### WHAT THE TASK REQUIRES
Exactly the lines from the opening of the data through the line containing "Click the 2014-01-01" should be reproduced, please, with nothing added.

----------

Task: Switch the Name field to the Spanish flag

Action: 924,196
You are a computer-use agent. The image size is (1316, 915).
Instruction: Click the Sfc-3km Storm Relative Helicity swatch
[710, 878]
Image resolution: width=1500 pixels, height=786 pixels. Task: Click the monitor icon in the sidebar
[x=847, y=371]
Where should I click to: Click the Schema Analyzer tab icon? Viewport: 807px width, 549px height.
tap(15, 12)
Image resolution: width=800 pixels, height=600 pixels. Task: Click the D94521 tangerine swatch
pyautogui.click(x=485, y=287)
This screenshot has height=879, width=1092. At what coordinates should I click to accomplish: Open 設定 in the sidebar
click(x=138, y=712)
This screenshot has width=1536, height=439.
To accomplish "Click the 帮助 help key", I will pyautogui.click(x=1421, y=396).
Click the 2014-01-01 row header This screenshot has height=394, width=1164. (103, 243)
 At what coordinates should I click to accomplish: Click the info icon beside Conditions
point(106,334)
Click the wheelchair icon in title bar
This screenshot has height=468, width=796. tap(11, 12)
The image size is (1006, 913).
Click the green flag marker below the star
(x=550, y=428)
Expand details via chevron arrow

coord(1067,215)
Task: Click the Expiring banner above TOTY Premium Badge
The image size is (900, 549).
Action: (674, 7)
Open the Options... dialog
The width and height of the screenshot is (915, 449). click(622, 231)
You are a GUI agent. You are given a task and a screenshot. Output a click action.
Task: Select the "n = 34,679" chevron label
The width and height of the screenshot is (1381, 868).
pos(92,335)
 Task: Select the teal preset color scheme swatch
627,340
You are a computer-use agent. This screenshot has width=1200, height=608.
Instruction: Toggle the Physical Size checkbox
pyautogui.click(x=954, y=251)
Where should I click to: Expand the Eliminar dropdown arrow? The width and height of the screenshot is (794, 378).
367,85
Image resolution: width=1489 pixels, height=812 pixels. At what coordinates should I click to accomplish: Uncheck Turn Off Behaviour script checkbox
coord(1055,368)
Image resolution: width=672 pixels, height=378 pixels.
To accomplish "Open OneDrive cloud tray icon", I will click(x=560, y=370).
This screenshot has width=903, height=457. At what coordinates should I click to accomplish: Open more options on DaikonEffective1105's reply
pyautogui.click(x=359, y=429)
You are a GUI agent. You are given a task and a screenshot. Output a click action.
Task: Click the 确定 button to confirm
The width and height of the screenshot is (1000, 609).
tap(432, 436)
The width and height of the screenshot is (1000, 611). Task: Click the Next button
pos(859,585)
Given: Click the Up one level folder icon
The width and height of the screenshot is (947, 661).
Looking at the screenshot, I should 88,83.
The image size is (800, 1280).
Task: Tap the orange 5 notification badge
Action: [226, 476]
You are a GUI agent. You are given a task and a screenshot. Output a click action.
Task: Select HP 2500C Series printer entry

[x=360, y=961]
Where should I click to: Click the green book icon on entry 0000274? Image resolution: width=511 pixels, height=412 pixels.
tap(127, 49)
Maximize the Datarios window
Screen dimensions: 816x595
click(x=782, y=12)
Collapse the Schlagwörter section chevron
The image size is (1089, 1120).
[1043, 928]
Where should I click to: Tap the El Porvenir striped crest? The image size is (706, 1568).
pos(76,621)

----------

### RESULT OF THE EXERCISE
Task: Switch the Name field to the Spanish flag

Action: 924,196
You are a computer-use agent. The image size is (1316, 915).
Instruction: Click the Sfc-3km Storm Relative Helicity swatch
[710, 878]
Image resolution: width=1500 pixels, height=786 pixels. Task: Click the monitor icon in the sidebar
[x=847, y=371]
Where should I click to: Click the Schema Analyzer tab icon? Viewport: 807px width, 549px height.
tap(15, 12)
Image resolution: width=800 pixels, height=600 pixels. Task: Click the D94521 tangerine swatch
pyautogui.click(x=485, y=287)
This screenshot has height=879, width=1092. At what coordinates should I click to accomplish: Open 設定 in the sidebar
click(x=138, y=712)
This screenshot has width=1536, height=439.
To accomplish "Click the 帮助 help key", I will pyautogui.click(x=1421, y=396).
Click the 2014-01-01 row header This screenshot has height=394, width=1164. (103, 243)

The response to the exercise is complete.